A condição de ilegalidade deixa o trabalhador mais subordinado às premissas do
capital, não apenas pelo vínculo informal, mas pela condição de imigrante ilegal que dificulta
ainda mais a luta pelos seus direitos trabalhista e também de seu direito enquanto cidadão,
pois está sob a ameaça de ser deportado a qualquer momento. Seus direitos são assegurados a
partir da relação informal, entre empregador e empregado, onde a palavra do patrão é a sua
única garantia, em relação a salário, férias, 13º salário, descanso remunerado e outras
garantias sociais.
A solução de conflitos entre trabalhadores e empregadores no comércio em Salto,
ocorre por meio da mediação e arbitragem privada, o contador. Este se coloca em uma
posição neutra diante do trabalhador, como se a negociação caminhasse satisfazendo ambas as
partes, o que raramente acontece. O trabalhador sempre acaba perdendo. A solução de
conflitos pela mediação privada é uma estratégia de embate na luta de classes, que se dá em
detrimento dos espaços públicos e estatais, como o afrouxamento da fiscalização por parte do
Ministério da Justiça e do Trabalho.
Nas entrevistas, percebemos que são raros os trabalhadores que entram com processos
trabalhistas em busca de seus direitos, as causas perdidas são exemplos que inibem a ação dos
demais trabalhadores. Os brasileiros apresentam baixa resistência às ofensivas capitalista,
diante das condições precárias de trabalho que se encontram.
2 CONSIDERAÇÕES FINAIS
A mobilidade territorial da força de trabalho não acontece de forma voluntária, muito
pelo contrário, é resultado da produção e reprodução sócio-espacial em uma sociedade
capitalista, no que se remete ao conflito capital e trabalho. Neste sentido, a mão de obra
brasileira diante da baixa oportunidade de emprego e de precariedade do trabalho no Brasil, é
obrigada a se deslocar para o outro lado da fronteira e sujeitar às formas precárias de trabalho
em outro país para conseguir os meios necessários para a subsistência.

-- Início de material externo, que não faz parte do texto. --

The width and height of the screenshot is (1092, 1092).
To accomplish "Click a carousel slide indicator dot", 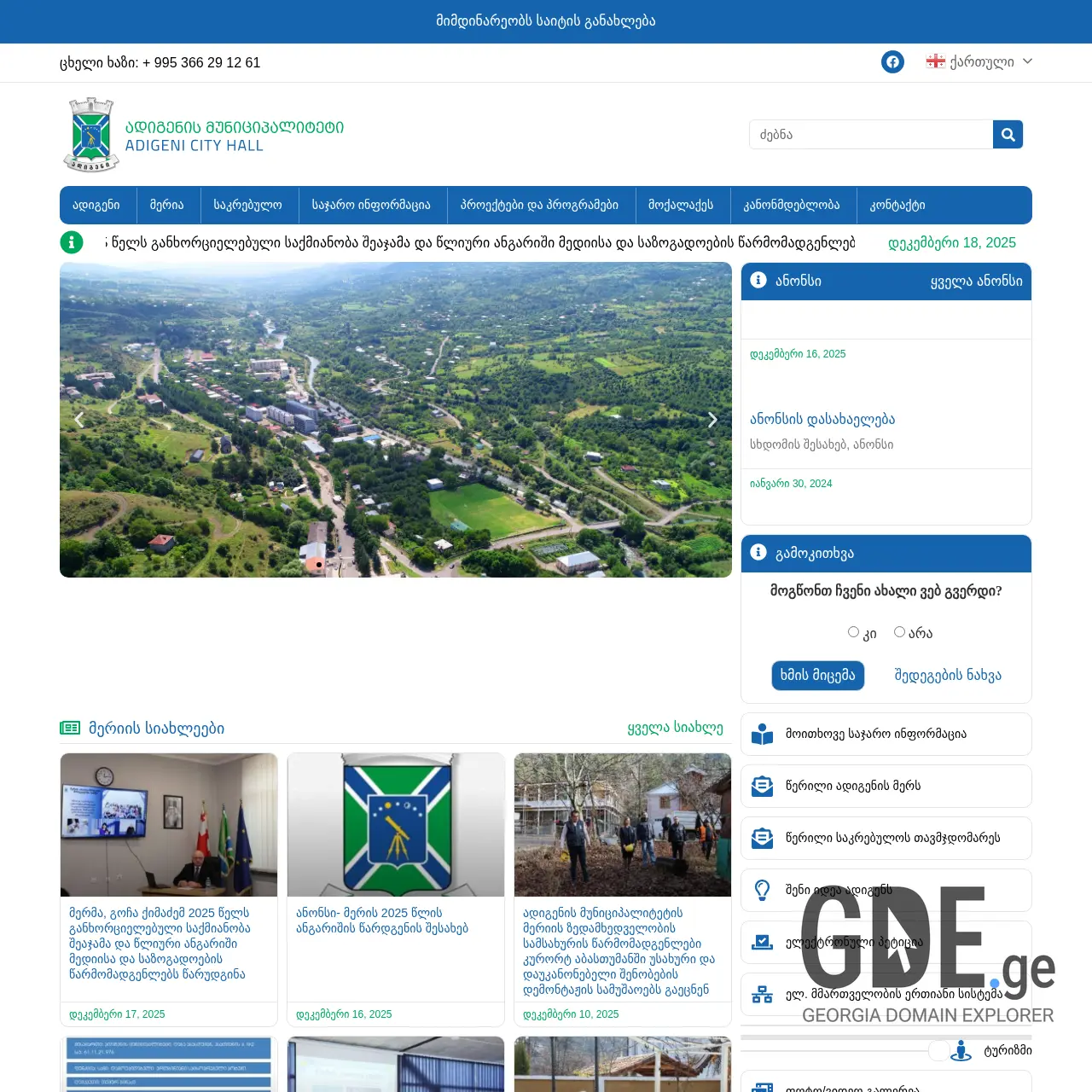I will (x=317, y=563).
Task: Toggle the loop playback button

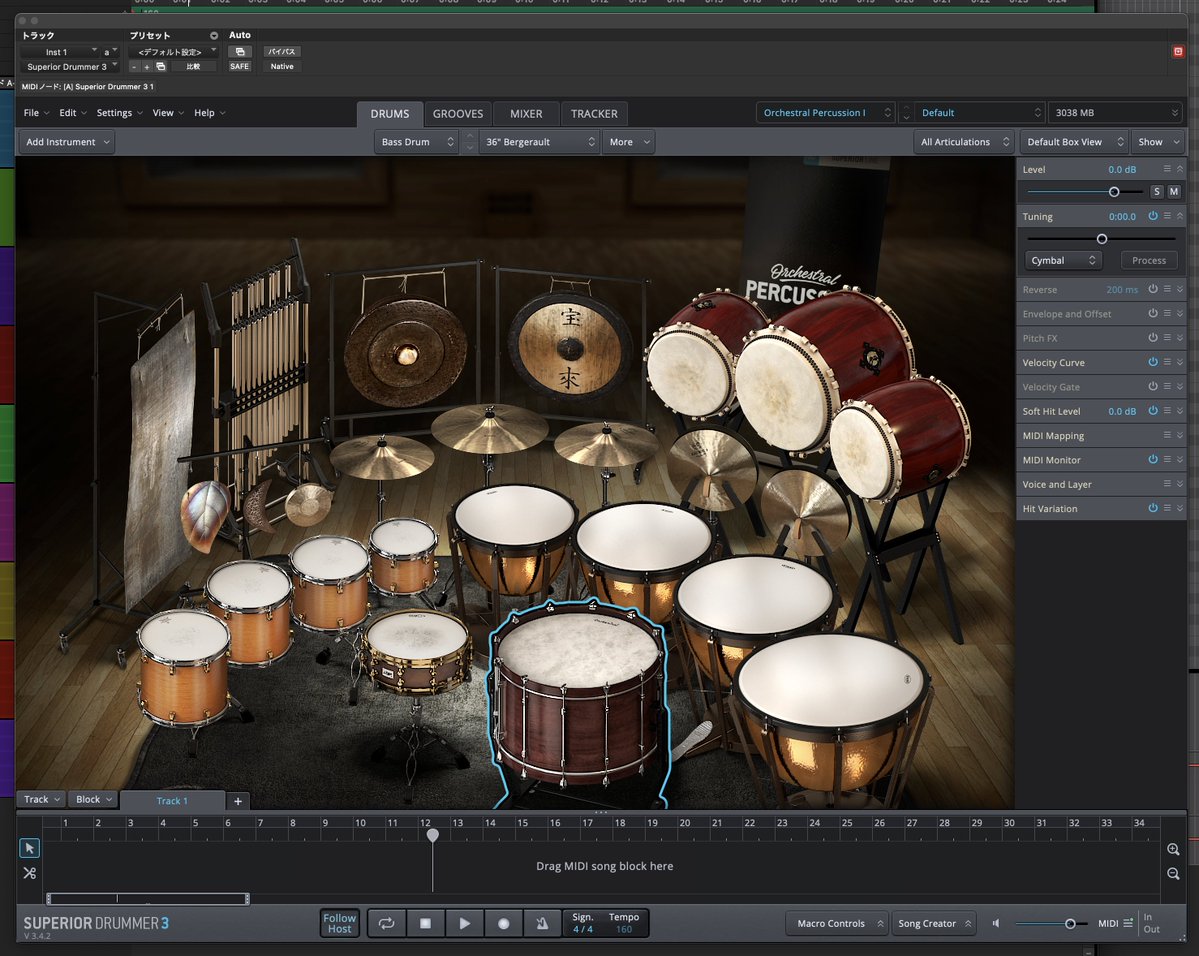Action: (x=386, y=924)
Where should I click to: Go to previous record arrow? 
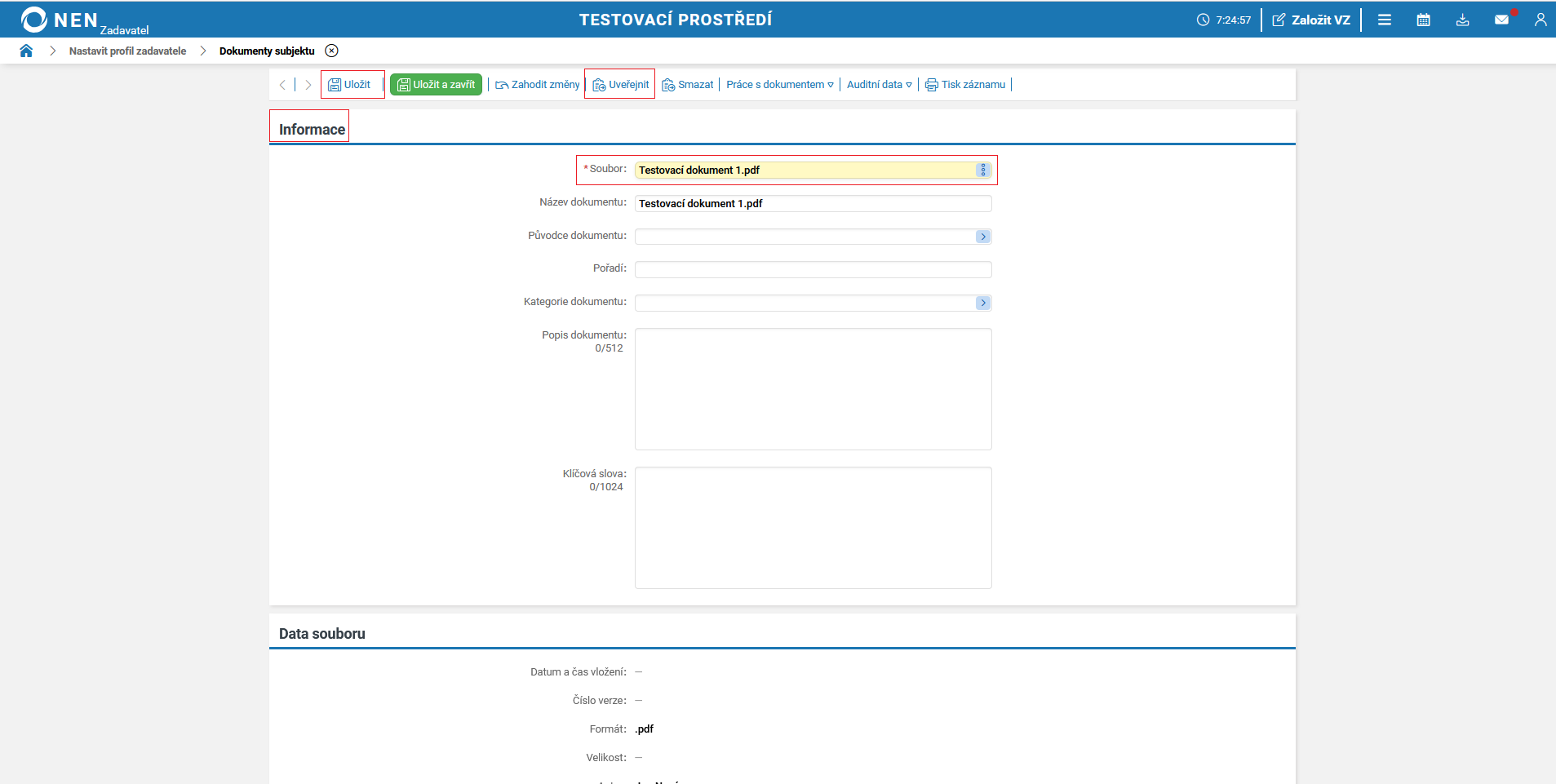[282, 85]
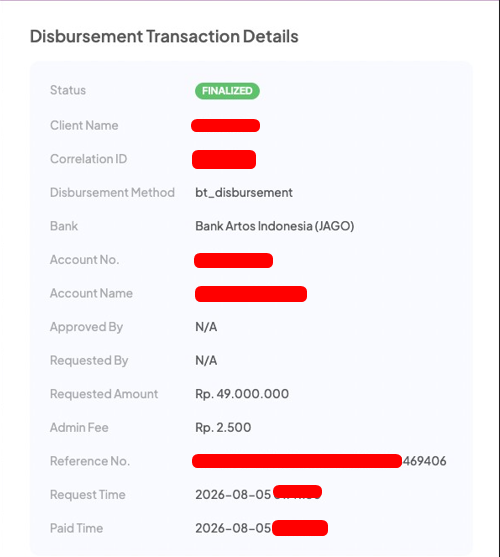Click the redacted Account No. value

click(233, 260)
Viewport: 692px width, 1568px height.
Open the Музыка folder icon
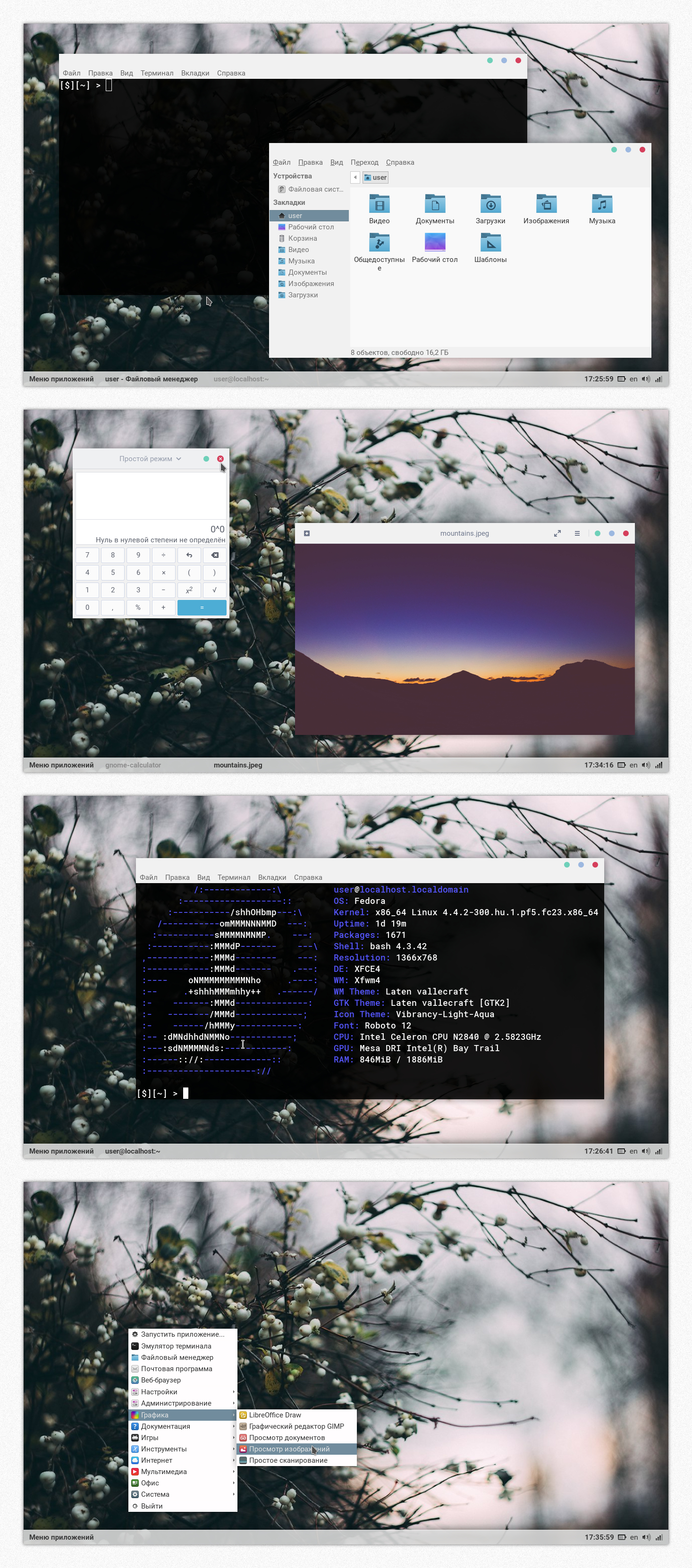(601, 204)
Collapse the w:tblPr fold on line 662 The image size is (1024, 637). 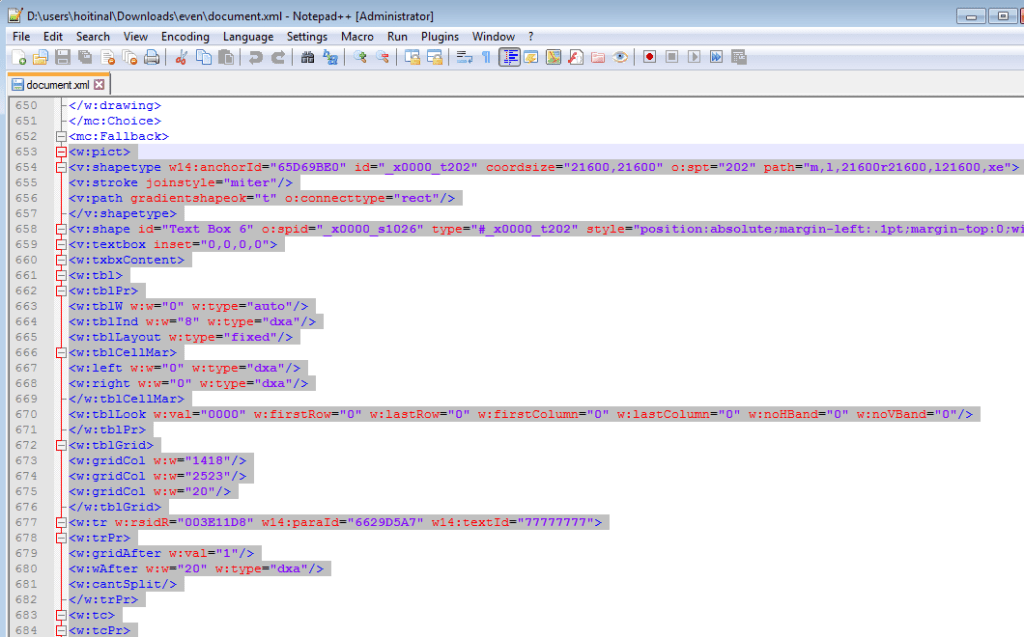[x=62, y=289]
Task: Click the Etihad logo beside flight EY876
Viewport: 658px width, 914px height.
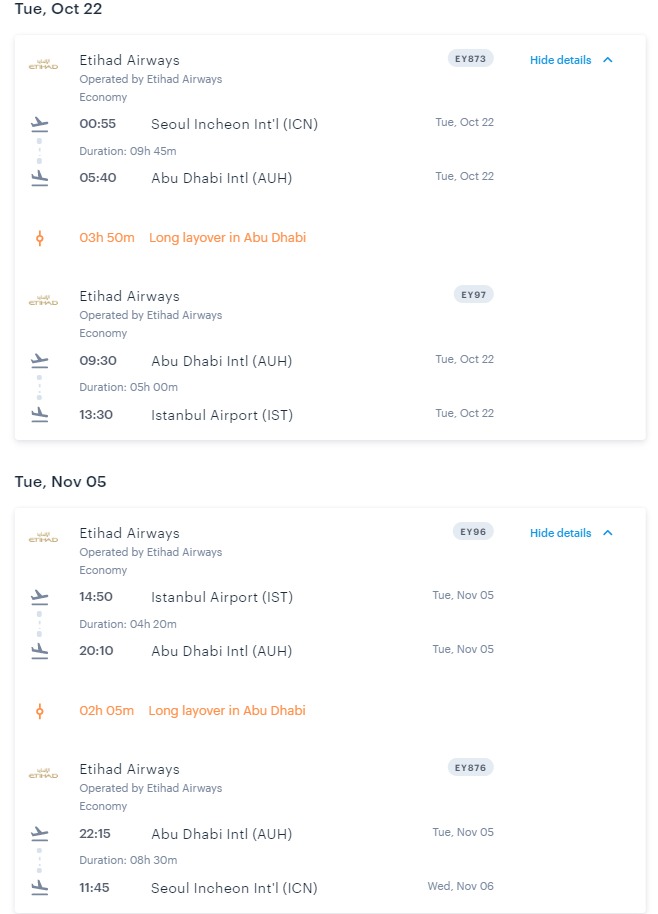Action: point(43,774)
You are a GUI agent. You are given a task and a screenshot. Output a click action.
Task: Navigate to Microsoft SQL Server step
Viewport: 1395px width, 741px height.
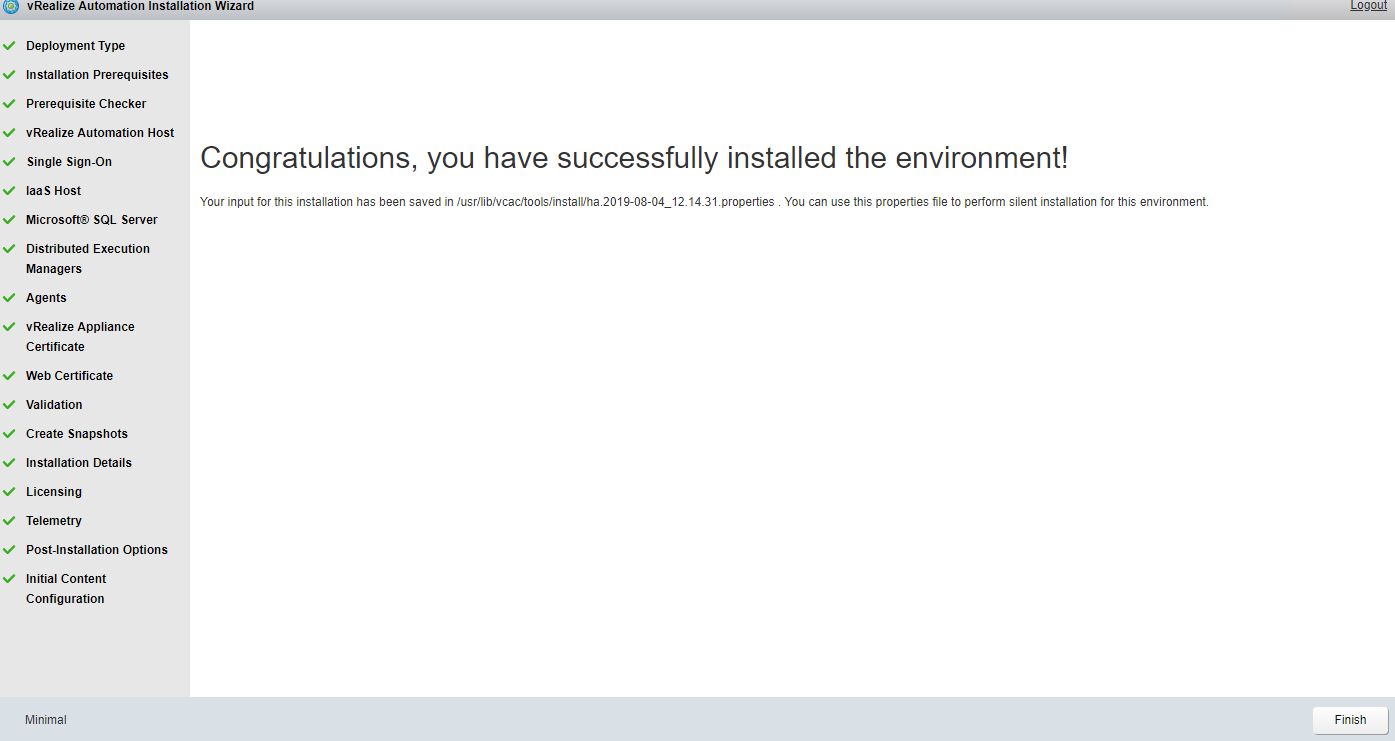pos(92,220)
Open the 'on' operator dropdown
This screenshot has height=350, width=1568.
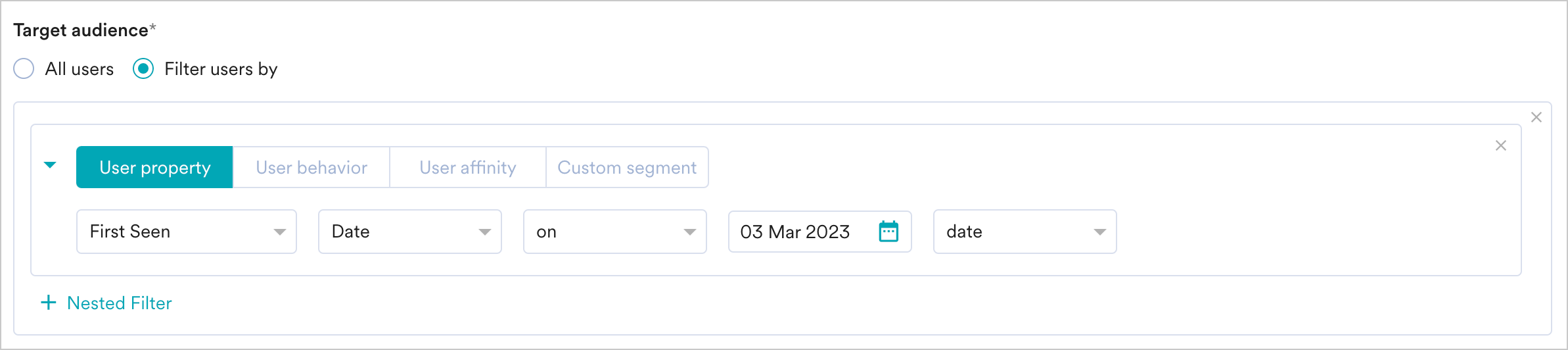(614, 232)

A busca de lugares propícios às condições de uso e exploração do trabalho faz parte da
Geografia do capitalismo, com preferência por regiões onde há baixa experiência de
organização e luta coletiva, sem tradição sindical e baixas oportunidades de empregos. Essas
estratégias estão vinculadas a condição da luta de classe, entre capital e trabalho, os
capitalistas utilizam de diversos meios para ter maior controle sobre a força de trabalho.
O processo de reestruturação produtiva, através de incremento de novas tecnologias, a
combinação de novas e velhas formas organizacionais do trabalho e a fragmentação do espaço
produtivo, junto às políticas de desregulamentação e flexibilização do mercado de trabalho,
tem aumentado o trabalho informal, parcial, temporário e precário, com consequências ainda
mais drásticas para as regiões mais pobres em que se passa por um processo de contínua
precarização.
As transformações imposta pelo capital torna o mundo do trabalho ainda mais
complexo. Neste sentido, não propomos trazer resultados acabados, mas contribuir para o
debate sobre a dinâmica territorial do capital e do trabalho, colaborar para uma postura crítica
na ciência geográfica, a fim de desconstruir as ideologias das classes dominantes, deslegitimá-
las em busca de uma sociedade mais justa e igualitária, para além do capital.